▸ Problem to solve
Search for the word "title" in the entries. Each line that holds it should be copied.

Available records START

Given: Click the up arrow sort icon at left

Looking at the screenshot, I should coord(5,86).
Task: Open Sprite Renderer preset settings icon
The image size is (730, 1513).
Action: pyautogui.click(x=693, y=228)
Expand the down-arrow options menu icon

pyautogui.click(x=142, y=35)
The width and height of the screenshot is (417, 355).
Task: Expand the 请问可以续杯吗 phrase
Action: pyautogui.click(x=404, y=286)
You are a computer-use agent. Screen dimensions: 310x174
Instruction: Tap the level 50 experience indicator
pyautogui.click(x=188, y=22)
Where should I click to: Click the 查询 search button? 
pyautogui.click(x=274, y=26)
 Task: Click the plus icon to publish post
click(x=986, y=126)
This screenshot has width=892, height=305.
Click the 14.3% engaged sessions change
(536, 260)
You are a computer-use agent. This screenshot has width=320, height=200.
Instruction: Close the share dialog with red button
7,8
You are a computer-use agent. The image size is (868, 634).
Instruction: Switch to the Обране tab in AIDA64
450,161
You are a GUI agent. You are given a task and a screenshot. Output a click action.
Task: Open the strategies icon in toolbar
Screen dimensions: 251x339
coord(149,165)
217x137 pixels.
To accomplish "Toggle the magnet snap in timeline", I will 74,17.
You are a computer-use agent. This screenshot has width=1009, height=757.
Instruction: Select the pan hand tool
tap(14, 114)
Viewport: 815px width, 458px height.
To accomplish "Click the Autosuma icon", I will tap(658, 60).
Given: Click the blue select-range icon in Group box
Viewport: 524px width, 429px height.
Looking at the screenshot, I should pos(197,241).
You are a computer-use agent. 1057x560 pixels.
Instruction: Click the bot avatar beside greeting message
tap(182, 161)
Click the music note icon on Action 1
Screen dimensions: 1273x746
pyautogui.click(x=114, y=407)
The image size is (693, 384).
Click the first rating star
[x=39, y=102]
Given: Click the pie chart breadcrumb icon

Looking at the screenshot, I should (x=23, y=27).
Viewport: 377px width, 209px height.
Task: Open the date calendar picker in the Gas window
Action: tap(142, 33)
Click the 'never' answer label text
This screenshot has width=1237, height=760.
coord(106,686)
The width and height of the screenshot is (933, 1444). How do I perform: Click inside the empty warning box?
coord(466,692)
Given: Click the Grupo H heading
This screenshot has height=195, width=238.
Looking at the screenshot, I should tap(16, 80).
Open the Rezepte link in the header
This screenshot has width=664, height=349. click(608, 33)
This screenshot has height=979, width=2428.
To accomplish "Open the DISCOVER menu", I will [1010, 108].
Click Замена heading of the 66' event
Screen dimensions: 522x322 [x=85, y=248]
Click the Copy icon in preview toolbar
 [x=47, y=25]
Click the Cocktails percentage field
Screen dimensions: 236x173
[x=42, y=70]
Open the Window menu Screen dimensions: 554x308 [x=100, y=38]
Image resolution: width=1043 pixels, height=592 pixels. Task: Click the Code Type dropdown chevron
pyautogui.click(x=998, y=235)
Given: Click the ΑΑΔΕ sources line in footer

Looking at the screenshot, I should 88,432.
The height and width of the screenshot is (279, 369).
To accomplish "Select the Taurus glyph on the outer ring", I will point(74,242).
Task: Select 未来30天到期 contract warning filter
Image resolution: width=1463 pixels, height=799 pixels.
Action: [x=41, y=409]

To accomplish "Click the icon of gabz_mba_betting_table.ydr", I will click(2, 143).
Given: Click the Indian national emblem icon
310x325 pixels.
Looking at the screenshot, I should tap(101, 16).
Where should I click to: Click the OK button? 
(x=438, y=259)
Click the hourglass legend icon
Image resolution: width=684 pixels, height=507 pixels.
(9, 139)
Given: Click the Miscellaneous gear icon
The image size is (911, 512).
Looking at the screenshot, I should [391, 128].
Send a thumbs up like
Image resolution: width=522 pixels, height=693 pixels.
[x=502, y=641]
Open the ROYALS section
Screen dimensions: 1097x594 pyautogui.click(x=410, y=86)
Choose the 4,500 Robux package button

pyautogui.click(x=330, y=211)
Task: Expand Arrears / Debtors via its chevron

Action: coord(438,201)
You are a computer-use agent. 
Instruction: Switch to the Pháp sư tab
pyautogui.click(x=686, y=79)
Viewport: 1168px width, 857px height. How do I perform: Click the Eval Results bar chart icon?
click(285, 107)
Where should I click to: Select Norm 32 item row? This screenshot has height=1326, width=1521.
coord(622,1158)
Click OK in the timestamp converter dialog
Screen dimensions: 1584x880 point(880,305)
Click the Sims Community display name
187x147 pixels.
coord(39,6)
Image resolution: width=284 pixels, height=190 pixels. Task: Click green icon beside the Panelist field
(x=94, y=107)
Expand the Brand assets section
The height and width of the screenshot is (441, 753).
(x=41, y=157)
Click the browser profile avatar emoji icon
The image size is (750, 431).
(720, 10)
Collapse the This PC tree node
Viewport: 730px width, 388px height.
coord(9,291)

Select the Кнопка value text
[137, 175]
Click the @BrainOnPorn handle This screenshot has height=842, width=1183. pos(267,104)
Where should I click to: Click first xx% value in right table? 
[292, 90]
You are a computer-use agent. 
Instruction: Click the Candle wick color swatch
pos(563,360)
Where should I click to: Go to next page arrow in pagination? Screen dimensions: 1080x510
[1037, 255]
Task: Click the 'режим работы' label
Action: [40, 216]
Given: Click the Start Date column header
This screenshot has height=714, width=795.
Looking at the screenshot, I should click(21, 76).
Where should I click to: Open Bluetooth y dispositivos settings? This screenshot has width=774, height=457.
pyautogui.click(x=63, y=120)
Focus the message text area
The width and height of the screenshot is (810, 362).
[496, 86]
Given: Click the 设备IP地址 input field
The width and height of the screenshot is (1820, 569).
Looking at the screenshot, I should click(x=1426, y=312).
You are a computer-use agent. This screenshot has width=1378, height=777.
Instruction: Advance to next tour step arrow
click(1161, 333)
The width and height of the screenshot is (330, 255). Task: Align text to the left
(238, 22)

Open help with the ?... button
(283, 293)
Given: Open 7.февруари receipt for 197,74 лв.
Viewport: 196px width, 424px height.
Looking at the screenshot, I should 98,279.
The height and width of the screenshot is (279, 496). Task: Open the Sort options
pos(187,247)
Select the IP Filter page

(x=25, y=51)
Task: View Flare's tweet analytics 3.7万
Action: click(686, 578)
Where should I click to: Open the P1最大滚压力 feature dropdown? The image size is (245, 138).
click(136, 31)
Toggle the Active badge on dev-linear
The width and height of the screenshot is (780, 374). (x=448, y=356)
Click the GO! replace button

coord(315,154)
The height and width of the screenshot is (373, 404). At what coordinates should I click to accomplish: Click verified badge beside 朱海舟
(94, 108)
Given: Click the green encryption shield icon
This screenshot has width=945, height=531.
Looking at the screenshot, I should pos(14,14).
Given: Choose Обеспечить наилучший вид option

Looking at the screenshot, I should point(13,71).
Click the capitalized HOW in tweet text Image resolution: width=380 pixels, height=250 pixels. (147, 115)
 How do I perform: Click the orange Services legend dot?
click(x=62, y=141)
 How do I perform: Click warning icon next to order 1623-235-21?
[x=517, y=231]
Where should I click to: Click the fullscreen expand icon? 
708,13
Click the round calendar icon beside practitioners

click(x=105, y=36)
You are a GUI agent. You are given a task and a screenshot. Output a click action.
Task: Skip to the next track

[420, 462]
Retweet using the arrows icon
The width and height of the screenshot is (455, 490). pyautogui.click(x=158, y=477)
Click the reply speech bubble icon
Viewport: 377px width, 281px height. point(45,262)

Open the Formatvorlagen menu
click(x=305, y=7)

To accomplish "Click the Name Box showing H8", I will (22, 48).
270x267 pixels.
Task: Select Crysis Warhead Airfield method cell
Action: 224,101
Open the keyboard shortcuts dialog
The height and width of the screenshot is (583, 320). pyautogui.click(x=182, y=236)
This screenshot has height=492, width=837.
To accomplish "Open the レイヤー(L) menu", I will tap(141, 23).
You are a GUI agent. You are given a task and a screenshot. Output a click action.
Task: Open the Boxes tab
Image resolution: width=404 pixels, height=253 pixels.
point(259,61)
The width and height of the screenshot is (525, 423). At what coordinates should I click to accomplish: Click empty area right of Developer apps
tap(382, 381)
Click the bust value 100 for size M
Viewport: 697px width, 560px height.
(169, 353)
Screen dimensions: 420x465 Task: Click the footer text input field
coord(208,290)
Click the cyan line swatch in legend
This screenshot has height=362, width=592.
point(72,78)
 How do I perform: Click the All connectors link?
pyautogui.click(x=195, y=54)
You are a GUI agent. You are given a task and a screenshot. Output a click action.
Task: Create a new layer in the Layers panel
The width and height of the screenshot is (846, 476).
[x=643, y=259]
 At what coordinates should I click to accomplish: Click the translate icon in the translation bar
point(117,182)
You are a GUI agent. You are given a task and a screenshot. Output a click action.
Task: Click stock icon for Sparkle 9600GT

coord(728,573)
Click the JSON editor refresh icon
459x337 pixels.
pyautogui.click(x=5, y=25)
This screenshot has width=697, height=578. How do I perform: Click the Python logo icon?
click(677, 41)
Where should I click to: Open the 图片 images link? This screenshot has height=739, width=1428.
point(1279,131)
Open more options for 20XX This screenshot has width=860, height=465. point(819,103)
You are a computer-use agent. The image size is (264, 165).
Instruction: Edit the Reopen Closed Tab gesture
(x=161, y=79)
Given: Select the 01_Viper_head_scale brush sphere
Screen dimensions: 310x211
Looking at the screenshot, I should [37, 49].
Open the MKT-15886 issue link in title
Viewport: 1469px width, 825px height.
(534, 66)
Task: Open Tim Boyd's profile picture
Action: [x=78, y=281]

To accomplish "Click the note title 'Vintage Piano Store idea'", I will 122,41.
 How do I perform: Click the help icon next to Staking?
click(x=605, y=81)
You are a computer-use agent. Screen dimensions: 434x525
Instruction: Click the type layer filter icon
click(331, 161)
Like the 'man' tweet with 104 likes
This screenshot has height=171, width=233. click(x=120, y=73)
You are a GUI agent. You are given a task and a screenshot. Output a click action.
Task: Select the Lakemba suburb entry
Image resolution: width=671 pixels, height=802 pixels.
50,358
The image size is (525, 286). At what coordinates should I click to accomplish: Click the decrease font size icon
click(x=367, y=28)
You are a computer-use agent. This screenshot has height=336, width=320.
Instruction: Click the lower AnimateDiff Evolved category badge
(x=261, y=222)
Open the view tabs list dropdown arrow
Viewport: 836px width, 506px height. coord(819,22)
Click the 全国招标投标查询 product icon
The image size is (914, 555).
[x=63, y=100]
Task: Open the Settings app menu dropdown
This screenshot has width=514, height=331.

Available records END

▸ Written answer
Open the MKT-15886 issue link in title
To accomplish "Click the note title 'Vintage Piano Store idea'", I will 122,41.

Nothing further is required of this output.